For instance, GitHub Pages still uses Jekyll 3.85 and kramdown 1.17.

codingthat commented 4 years ago

A more flexible solution would be better, in my opinion. When alt and figcaption are equal, this means people who actually need the accessibility feature of alt have to pay the penalty of sifting through (or hear, as the case may be) the exact same text twice. As far as I'm aware, alt should describe the picture in detail for those who cannot see it, whereas a caption is more of an additional commentary for everyone, whether they can see it or not—for example, it might cite the source the image was borrowed from. So they should be separately settable.

AvverbioPronome commented 4 years ago

When alt and figcaption are equal, this means people who actually need the accessibility feature of alt have to pay the penalty of sifting through (or hear, as the case may be) the exact same text twice.

True, but flexibility is not the point of markdown, human-readability is.

I guess the way to address your concern would be to just leave alt empty when figcaption is identical. (nb: 'empty' doesn't mean "remove the attribute," that would make invalid html).

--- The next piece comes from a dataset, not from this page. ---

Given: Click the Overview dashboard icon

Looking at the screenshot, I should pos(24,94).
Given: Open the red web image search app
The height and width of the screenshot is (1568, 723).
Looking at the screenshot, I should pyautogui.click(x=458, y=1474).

For flexibility, there's always raw html :/

codingthat commented 4 years ago

Well...sort of. It addresses the double-content issue. But actually both sets of content have different purposes, and this is would simply eliminate the possibility of people who can't see the graphic (whether due to vision issues or a poor Internet connection) from understanding what it shows. (And if you include such descriptions in captions, well, that becomes its own double-content issue. A picture's worth a thousand words sometimes, and people who can see the image won't want those specific thousand words.)

Indeed, we currently use raw HTML in this case, which certainly makes it less readable. I wonder if there could be a special attribute in this case, to allow for separate setting of alt and figcaption that still leaves it useful for the consumers of the rendered result, while maintaining Kramdown's additional human-readability.

AvverbioPronome commented 4 years ago

Also realize that alt is not longdesc (that's not implemented in any browser at all)

mrshannonyoung commented 4 years ago

Well...sort of. It addresses the double-content issue. But actually both sets of content have different purposes, and this is would simply eliminate the possibility of people who can't see the graphic (whether due to vision issues or a poor Internet connection) from understanding what it shows. (And if you include such descriptions in captions, well, that becomes its own double-content issue. A picture's worth a thousand words sometimes, and people who can see the image won't want those specific thousand words.)

Indeed, we currently use raw HTML in this case, which certainly makes it less readable. I wonder if there could be a special attribute in this case, to allow for separate setting of alt and figcaption that still leaves it useful for the consumers of the rendered result, while maintaining Kramdown's additional human-readability.

This is the way forward. There does need to be a clear distinction between the alternate text for the image and figcaption if they are different for accessibilty reasons.

This is a quote from a blind user which goes against the current behaviour:

Copying the text of the figcaption into the alt attribute, or any shortened version, is almost always useless: the screen reader will read twice the same or almost the same information, and it's worth absolutely nothing https://stackoverflow.com/a/58468470/3337722

And as @AvverbioPronome said:

True, but flexibility is not the point of markdown, human-readability is.

If the point of human readability extends to its appearance on a webpage, then this issue I think needs looking at again @gettalong.